Roger, John and I will be presenting talks and a poster at the upcoming 254th ACS National Meeting in Washington. It’s always great to reconnect with people we know, but also see new faces, so say hi if you see us (and ask us for some bandit stickers!).
CINF 13: Pistachio: Search and faceting of large reaction databases
John Mayfield, 11:10 AM – 11:35 AM, Sun, Aug 20, Junior Ballroom 2 – Washington Marriott at Metro Center
We have previously described the extraction of reactions from US and European patents.

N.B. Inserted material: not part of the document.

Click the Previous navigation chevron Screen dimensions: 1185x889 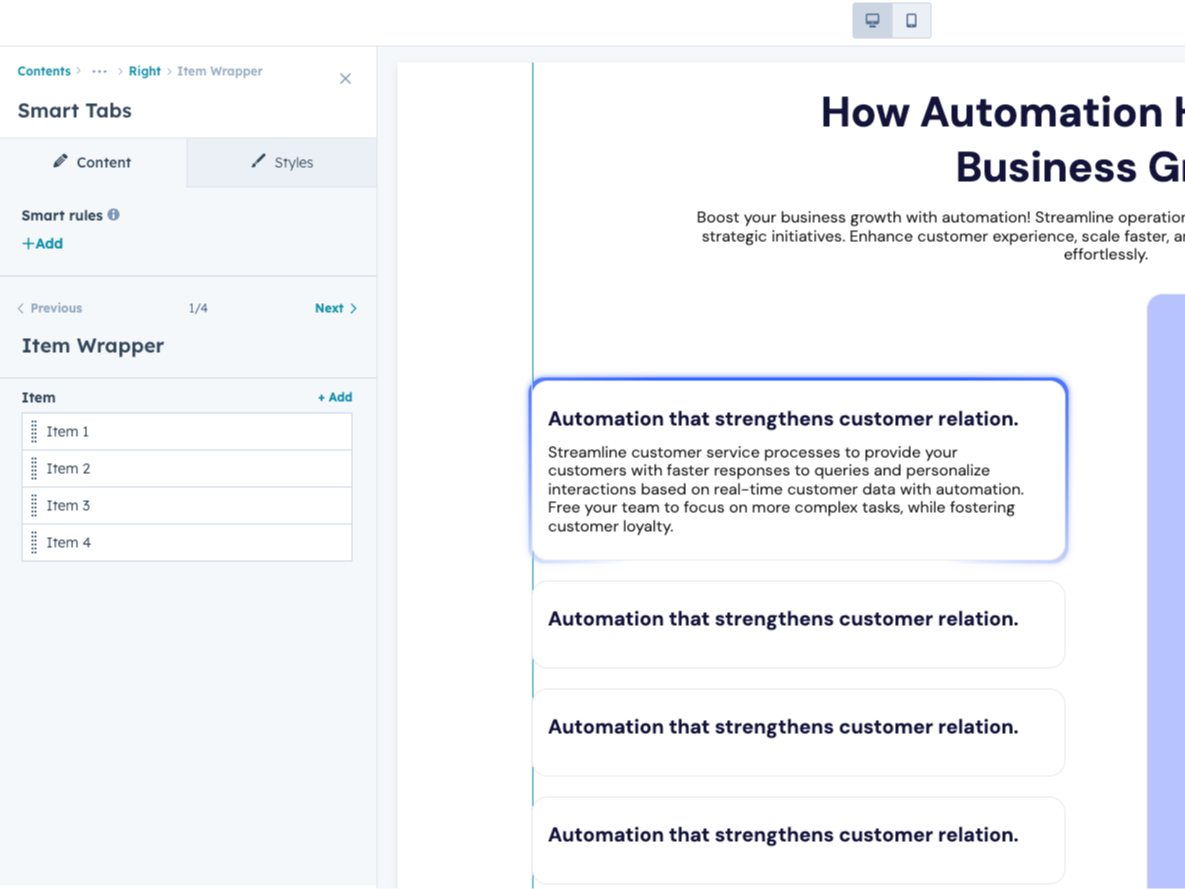(22, 308)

This talk will discuss the assembly of over six million extracted reaction details consisting of the connection tables, procedure, quantities, solvents, catalysts and yields into a searchable ‘read-only’ Electronic Lab Notebook.
In addition to reactions details, concepts including diseases, drug targets, and assignees are recognised from the patent documents and normalised to appropriate ontologies. Each normalised term is paired with the reaction details found in the document to allow intuitive cross concept querying (e.g. ‘GlaxoSmithKline C-C Bond Formation greater than 80% yield Myocardial Infarction’). Reactions are classified and assigned to leafs in the RXNO Ontology. The ontologies are used to provide organisation, faceting, and filtering of results. The reaction classification also provides a precise atom mapping that facilitates structural transformation queries and can improve reaction diagram layout.

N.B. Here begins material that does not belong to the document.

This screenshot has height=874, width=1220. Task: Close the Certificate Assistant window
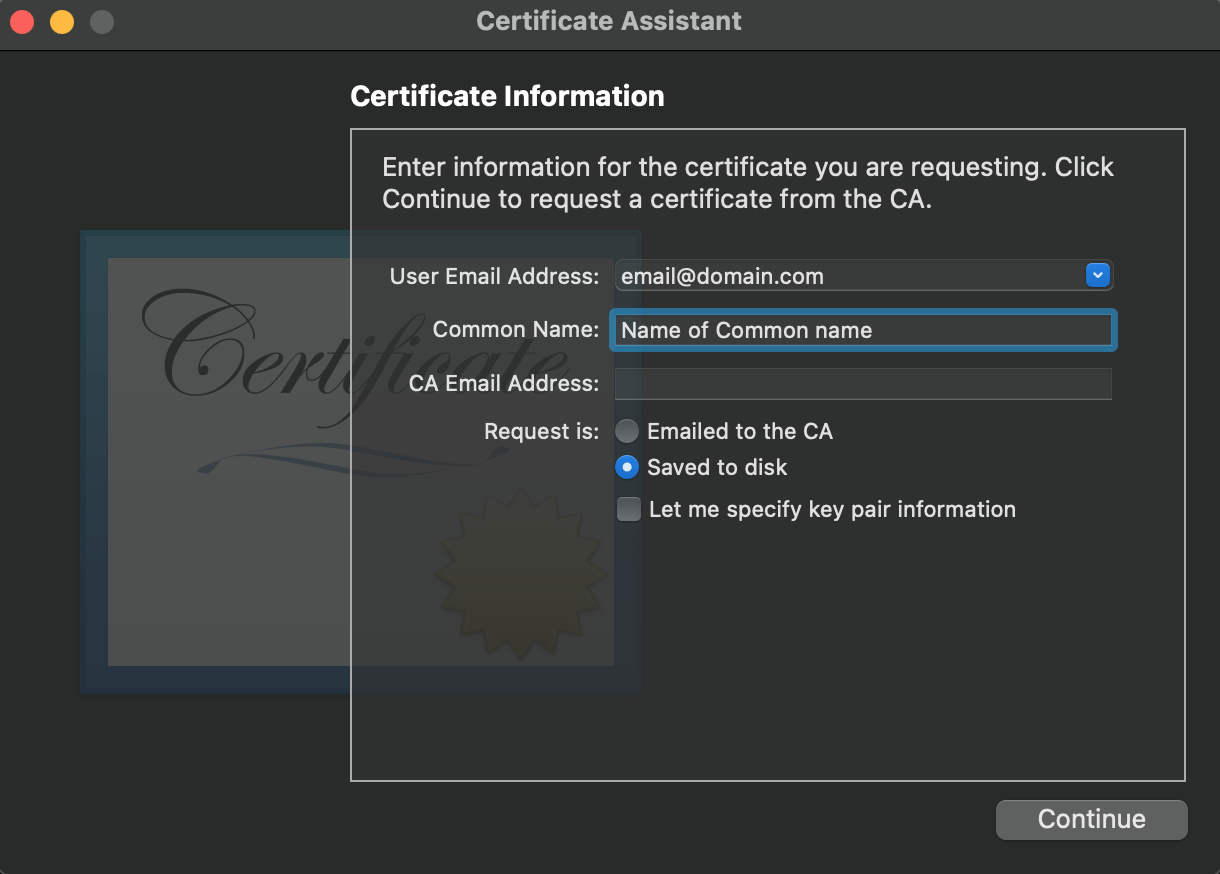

Through improvements in substructure search technology we will demonstrate several types of chemical synthesis queries that can be efficiently answered. The combination of high performance chemical searching and additional document terms provides a powerful exploratory and trend analysis tool for chemists.
CINF 17: Comparing CIP implementations: The need for an open CIP
John Mayfield, 2:15 PM – 2:40 PM, Sun, Aug 20, Junior Ballroom 1 – Washington Marriott at Metro Center
The Cahn-Ingold-Prelog (CIP) priority rules have been the corner stone in written communication of stereo-chemical configuration for more than half a century. The rules rank ligands around a stereocentre allowing an atom order and layout invariant stereo-descriptor to be assigned, for example R (right) or S (left) for tetrahedral atoms. Despite their widespread daily use, many chemists may be surprised to find that beyond trivial cases, different software may assign different labels to the same structure diagram.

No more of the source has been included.